Check every line below for the word "Double" and show those that hold it.

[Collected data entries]

----------

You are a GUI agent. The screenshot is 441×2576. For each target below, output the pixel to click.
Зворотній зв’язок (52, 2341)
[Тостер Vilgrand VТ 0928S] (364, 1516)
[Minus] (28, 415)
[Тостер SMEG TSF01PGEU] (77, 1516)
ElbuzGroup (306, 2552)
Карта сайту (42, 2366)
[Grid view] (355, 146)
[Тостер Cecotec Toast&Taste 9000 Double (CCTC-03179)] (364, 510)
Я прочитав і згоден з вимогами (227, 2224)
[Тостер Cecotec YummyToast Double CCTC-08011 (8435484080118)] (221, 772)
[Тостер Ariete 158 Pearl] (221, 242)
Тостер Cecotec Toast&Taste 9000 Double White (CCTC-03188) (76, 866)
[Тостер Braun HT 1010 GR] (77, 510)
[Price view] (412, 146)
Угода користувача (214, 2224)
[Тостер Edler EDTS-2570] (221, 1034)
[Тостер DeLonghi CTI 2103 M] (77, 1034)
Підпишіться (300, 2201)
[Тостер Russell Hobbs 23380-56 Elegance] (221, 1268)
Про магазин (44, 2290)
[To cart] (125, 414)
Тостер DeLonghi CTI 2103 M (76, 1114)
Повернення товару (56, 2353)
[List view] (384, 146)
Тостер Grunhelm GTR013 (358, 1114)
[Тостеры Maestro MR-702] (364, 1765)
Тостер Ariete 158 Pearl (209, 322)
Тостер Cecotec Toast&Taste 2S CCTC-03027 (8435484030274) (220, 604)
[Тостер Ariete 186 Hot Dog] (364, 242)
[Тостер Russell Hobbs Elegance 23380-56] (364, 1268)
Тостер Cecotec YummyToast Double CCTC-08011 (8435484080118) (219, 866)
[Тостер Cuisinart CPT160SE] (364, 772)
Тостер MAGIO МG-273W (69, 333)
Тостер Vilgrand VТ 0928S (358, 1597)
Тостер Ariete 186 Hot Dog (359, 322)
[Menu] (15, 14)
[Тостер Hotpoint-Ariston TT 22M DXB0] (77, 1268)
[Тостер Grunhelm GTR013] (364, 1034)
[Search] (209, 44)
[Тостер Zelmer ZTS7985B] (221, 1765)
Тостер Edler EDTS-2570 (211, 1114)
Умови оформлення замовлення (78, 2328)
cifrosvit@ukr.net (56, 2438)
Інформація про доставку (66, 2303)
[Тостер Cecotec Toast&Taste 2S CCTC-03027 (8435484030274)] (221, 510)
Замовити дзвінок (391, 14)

----------

◆ Exercise result:
[Тостер Cecotec Toast&Taste 9000 Double (CCTC-03179)] (364, 510)
[Тостер Cecotec YummyToast Double CCTC-08011 (8435484080118)] (221, 772)
Тостер Cecotec Toast&Taste 9000 Double White (CCTC-03188) (76, 866)
Тостер Cecotec YummyToast Double CCTC-08011 (8435484080118) (219, 866)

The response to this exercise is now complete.